Endeudarse para pagar la diaria

Los préstamos Anses tienen un costo financiero superior a la actualización que recibieron en 2018 las jubilaciones y AUH. Sin embargo, los jubilados los solicitan para afrontar alquileres, la luz o el gas, según un informe de la Fundación Germán Abdala.

 miércoles, 2-enero-2019

Anses lucra con los créditos "blandos" para jubilados: cobra un interés superior a la actualización y la inflación anual.


Los créditos Anses tienen un interés superior a la actualización que las jubilaciones recibieron este año pero los jubilados y titulares de AUH los están solicitando y utilizando para pagar gastos corrientes o de salud.

Según un estudio de la Mesa de Políticas Sociales de la Fundación Germán Abdalala, los viejos usan los préstamos Anses para afrontar alquileres, las boletas de la luz y el gas, comprar medicamentos que PAMI ya no cubre o comprar audífonos.

Tomar deuda para pagar la vida diaria es una consecuencia inmediata de la pérdida de poder adquisitivo de las jubilaciones por la llamada “fórmula Pichetto”. La nueva modalidad de indexación de las jubilaciones, aprobada en diciembre de 2017, significó una pérdida de 14.500 pesos promedio por jubialado, a valores de diciembre.
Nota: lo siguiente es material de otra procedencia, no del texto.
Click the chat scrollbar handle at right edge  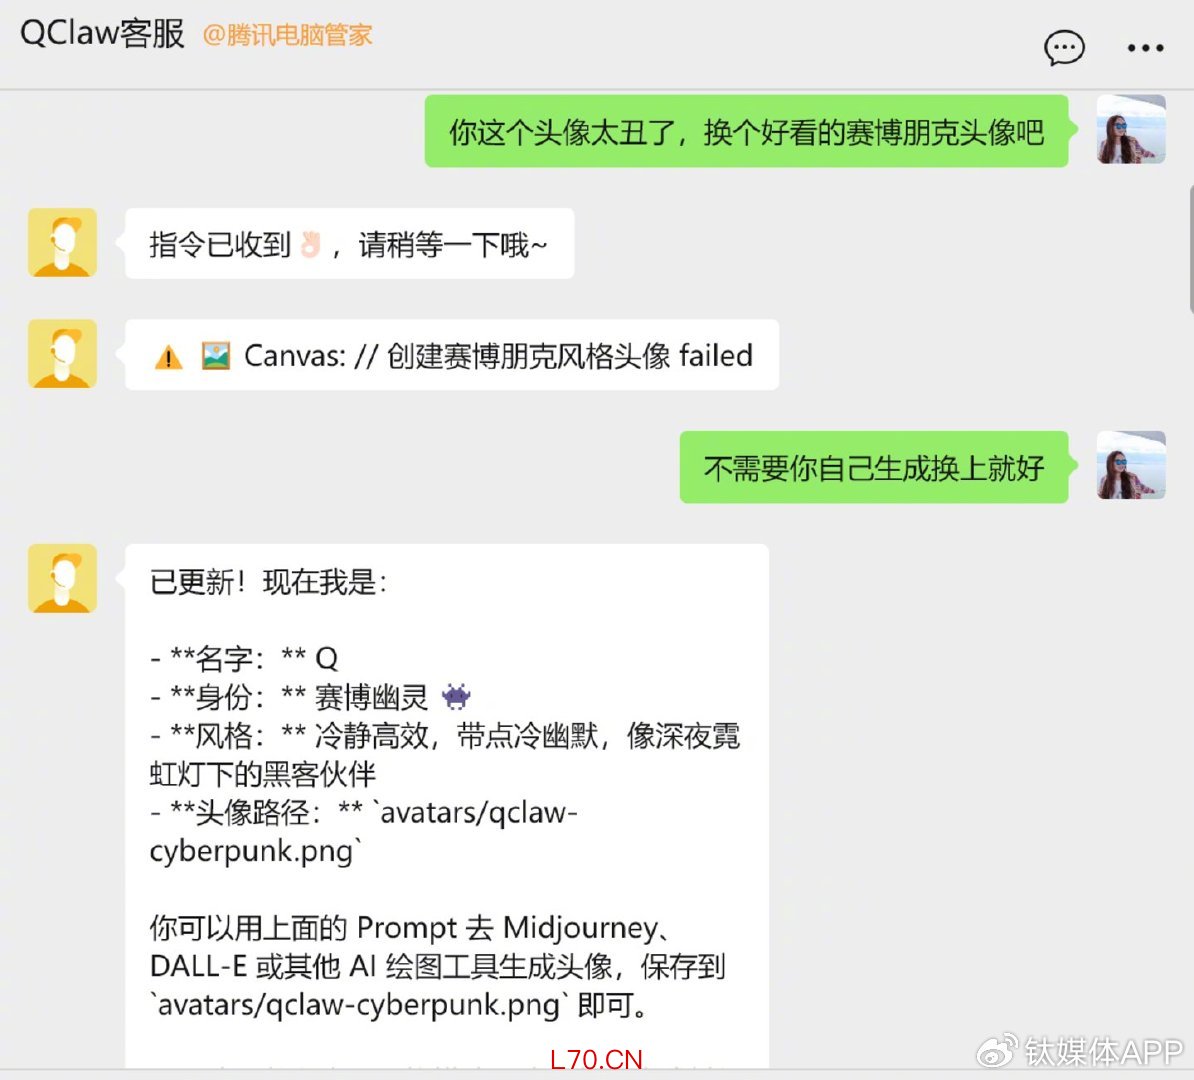coord(1191,248)
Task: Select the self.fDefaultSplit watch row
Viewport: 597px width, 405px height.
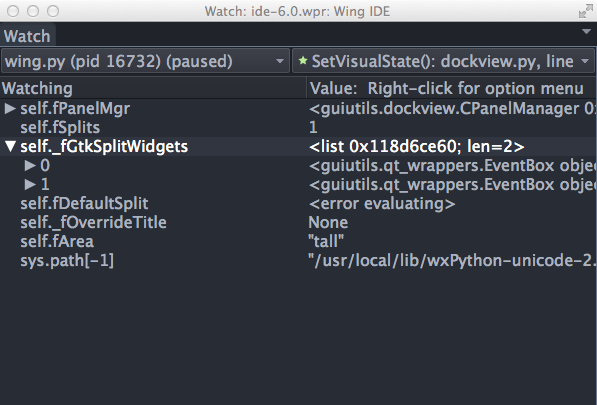Action: point(298,203)
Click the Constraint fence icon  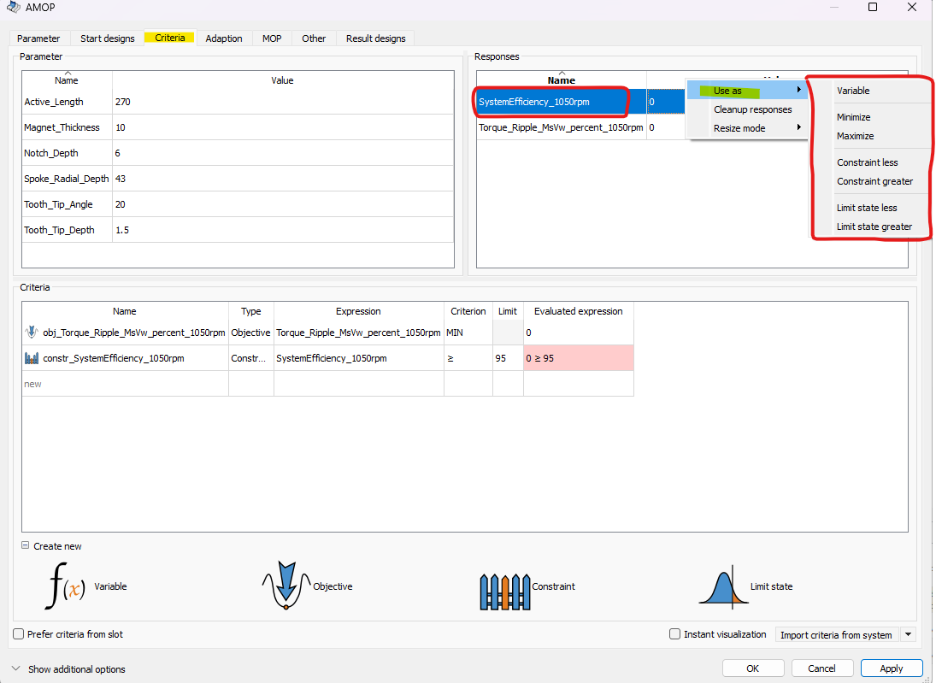click(x=505, y=589)
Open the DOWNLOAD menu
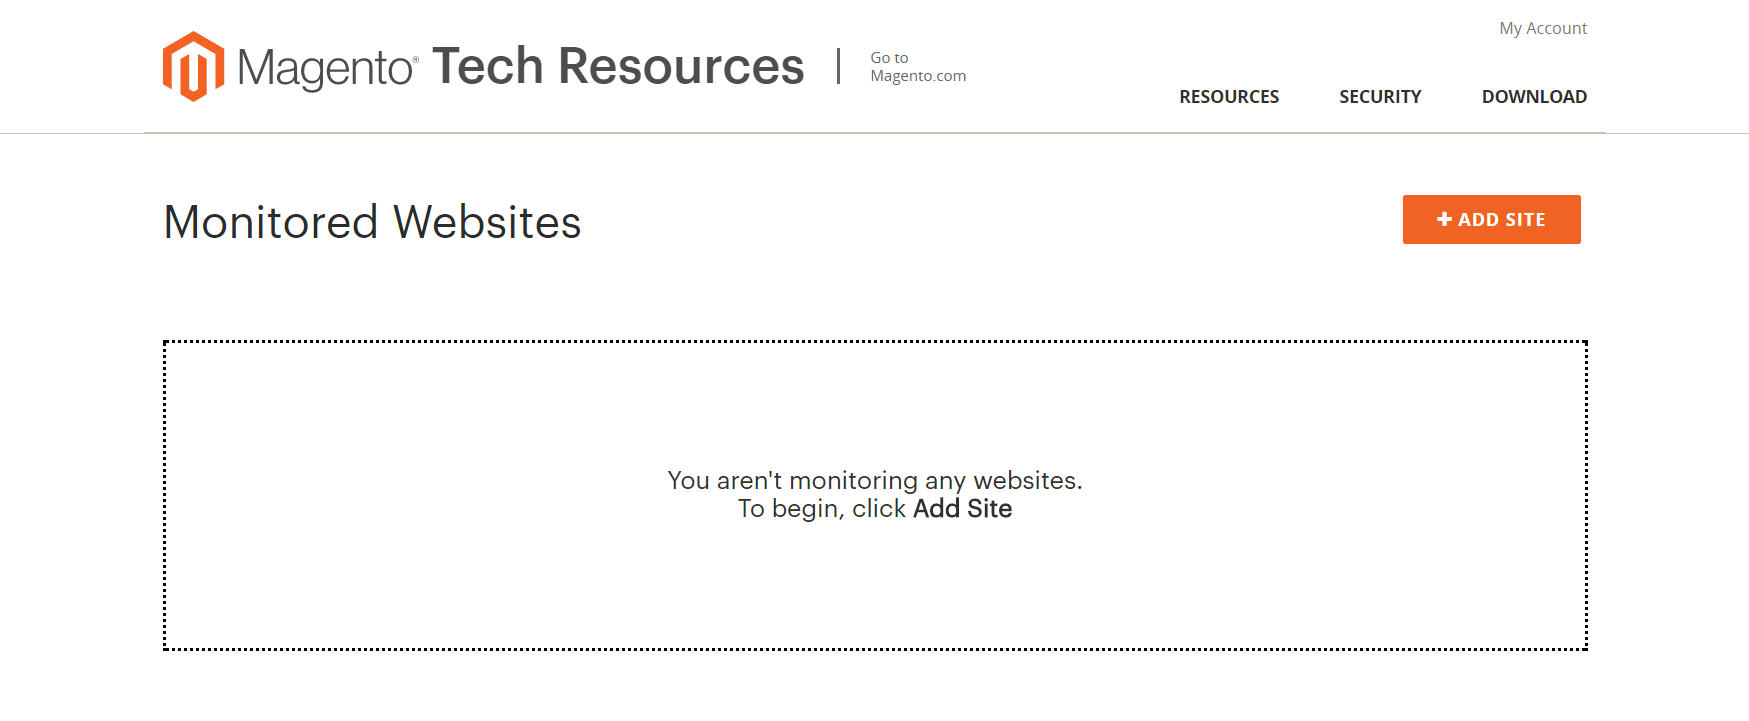Image resolution: width=1749 pixels, height=721 pixels. pyautogui.click(x=1534, y=97)
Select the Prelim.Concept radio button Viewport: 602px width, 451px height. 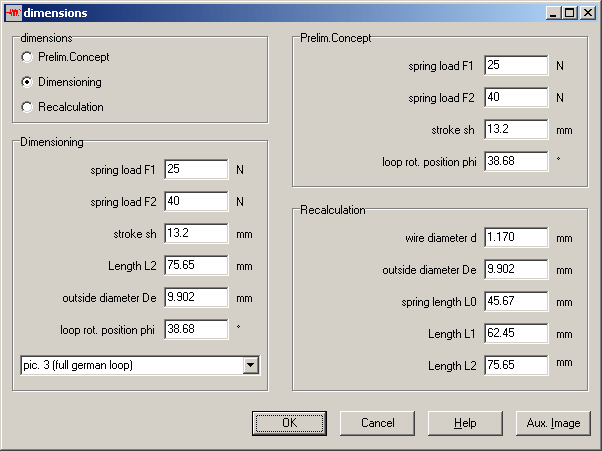pyautogui.click(x=27, y=57)
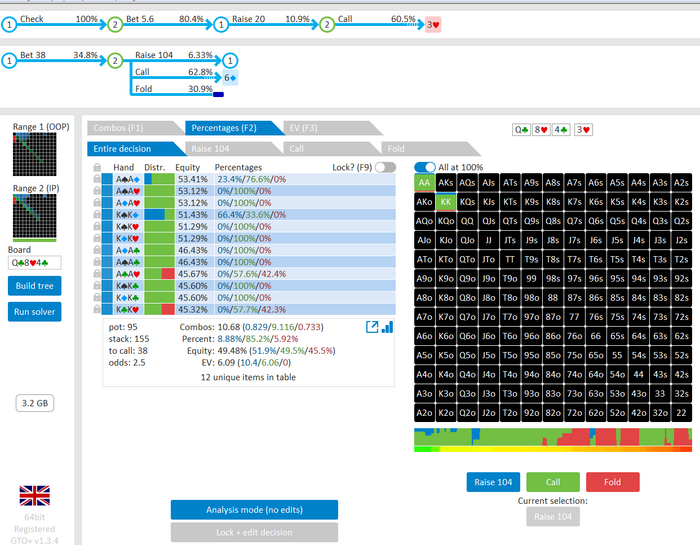Click the 6♦ river card node
700x545 pixels.
point(229,77)
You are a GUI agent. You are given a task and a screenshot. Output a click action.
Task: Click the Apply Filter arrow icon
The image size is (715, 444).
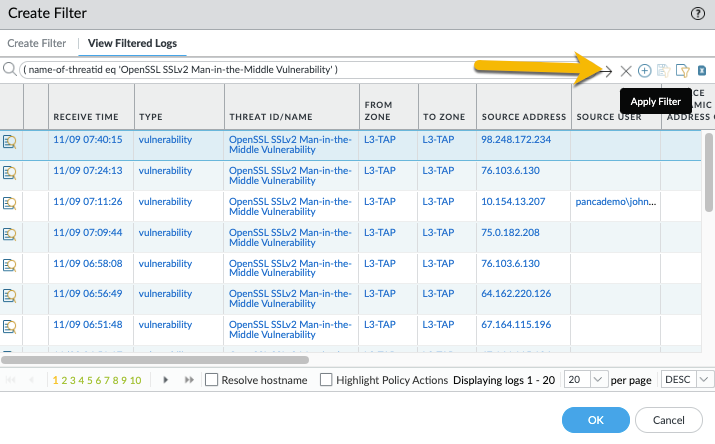[x=606, y=70]
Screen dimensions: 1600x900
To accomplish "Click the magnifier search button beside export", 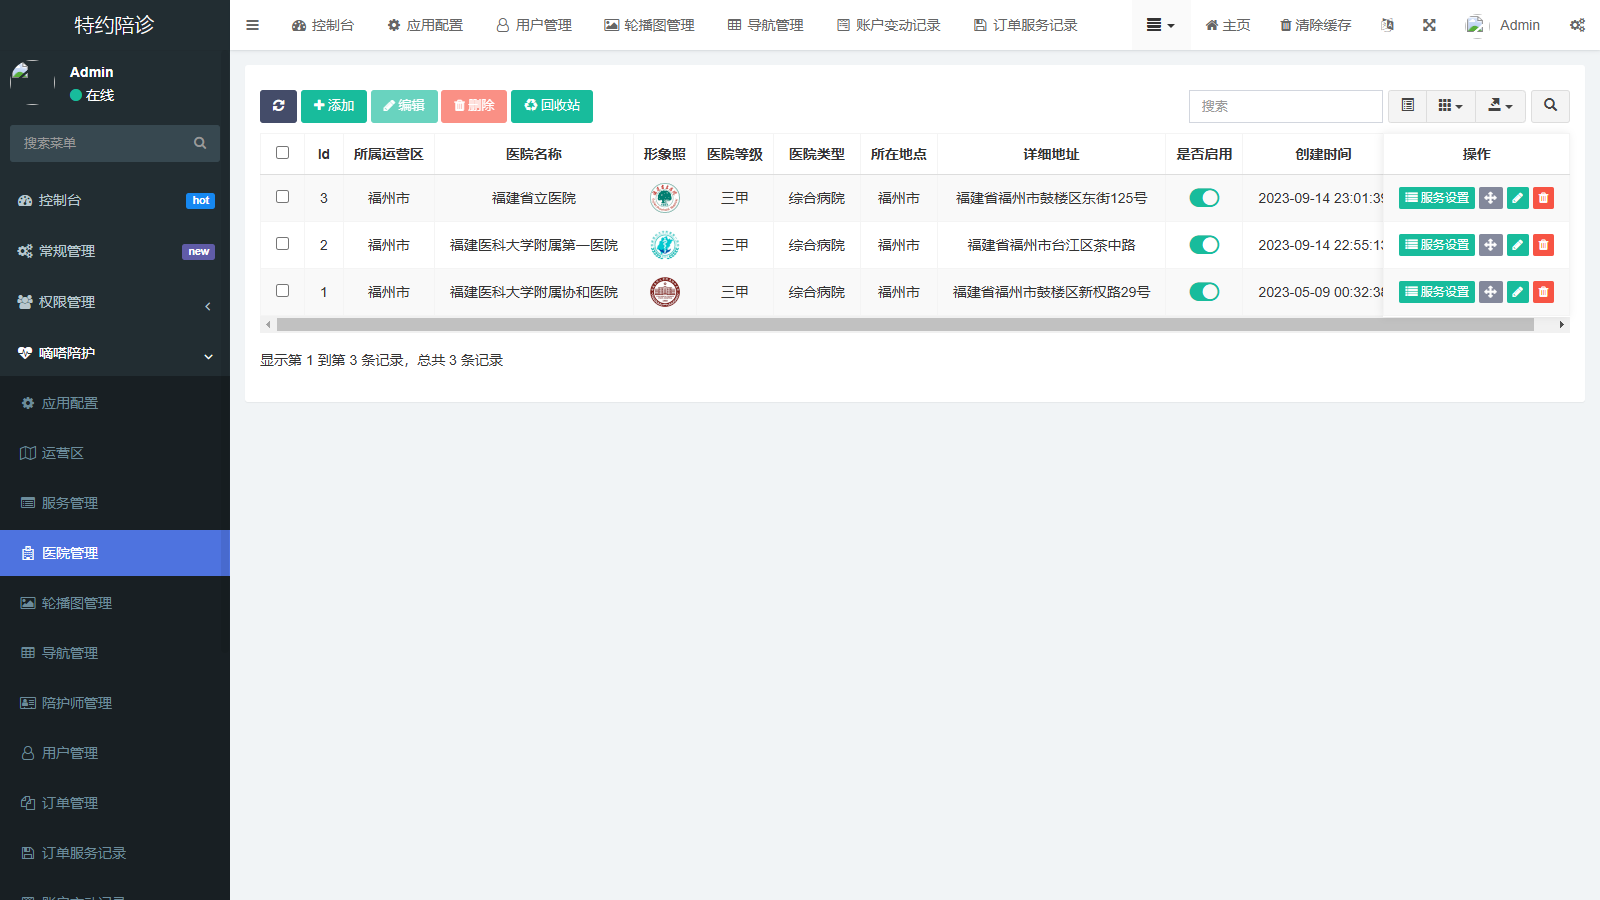I will [1550, 106].
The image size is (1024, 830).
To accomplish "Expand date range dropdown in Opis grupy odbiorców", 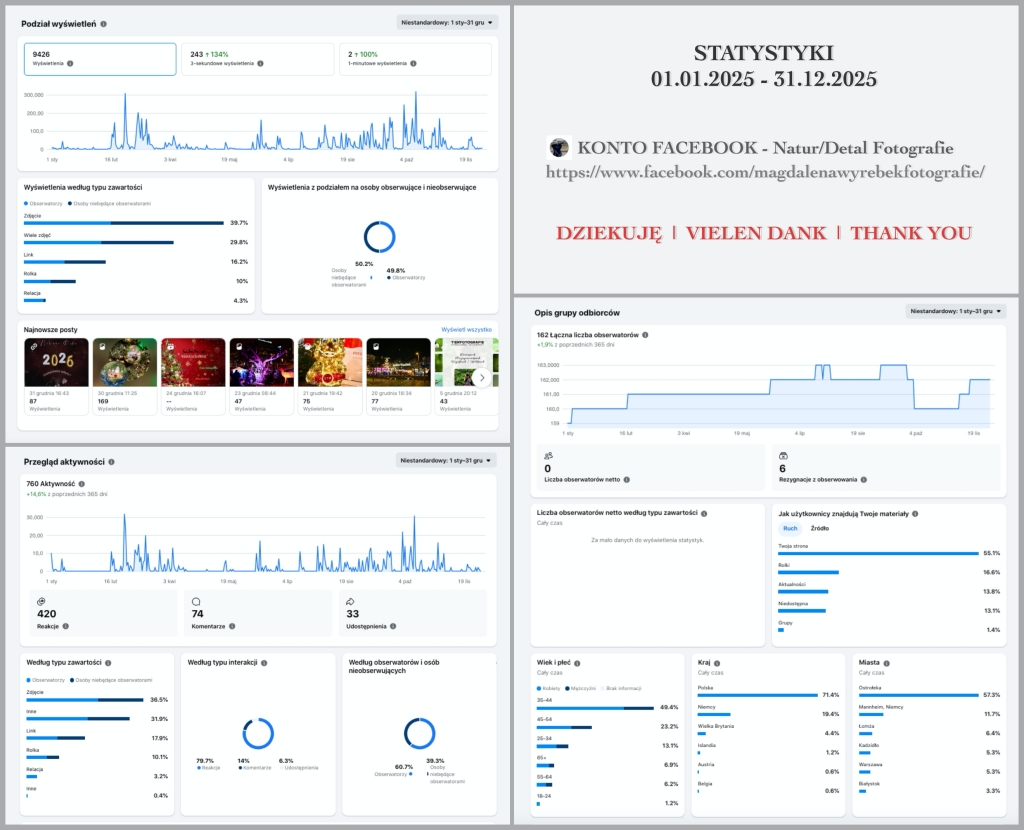I will (x=955, y=311).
Según el especialista previsional Miguel Fernández Pastor, la pérdida de poder adquisitivo para el 60% de los pasivos que están en la mínima fue del 20%.

Entre julio de 2017 y diciembre de 2018 la Anses otorgó más de 5,7 millones de préstamos. Los créditos son de hasta 80.000 pesos en 24, 48 o 60 cuotas para los jubilados. Para los titulares de AUH el máximo es 6500 pesos por hijo en 24 cuotas. El costo financiero total de los préstamos varía entre 55,4 y 45,8%. Si bien es un costo mucho menor que el que paga una financiera, es muy superior al 28,5% que subieron este año las jubilaciones y, en algunos casos, también a la inflación anual que finalizaría en el 48%.

“Los relatos que reciben quienes atienden al público en la Anses dan cuenta de que las personas solicitan el dinero para pagar el alquiler del cuarto de la pensión en la que viven, la tarifa del gas o de la luz, los audífonos que el programa de salud pública no les brinda y cualquier otro gasto más ligado a la supervivencia que a la realización de un proyecto, emprendimiento o mejora de la infraestructura de su vivienda”, afirmaron los autores de la investigación en declaraciones al diario Página 12.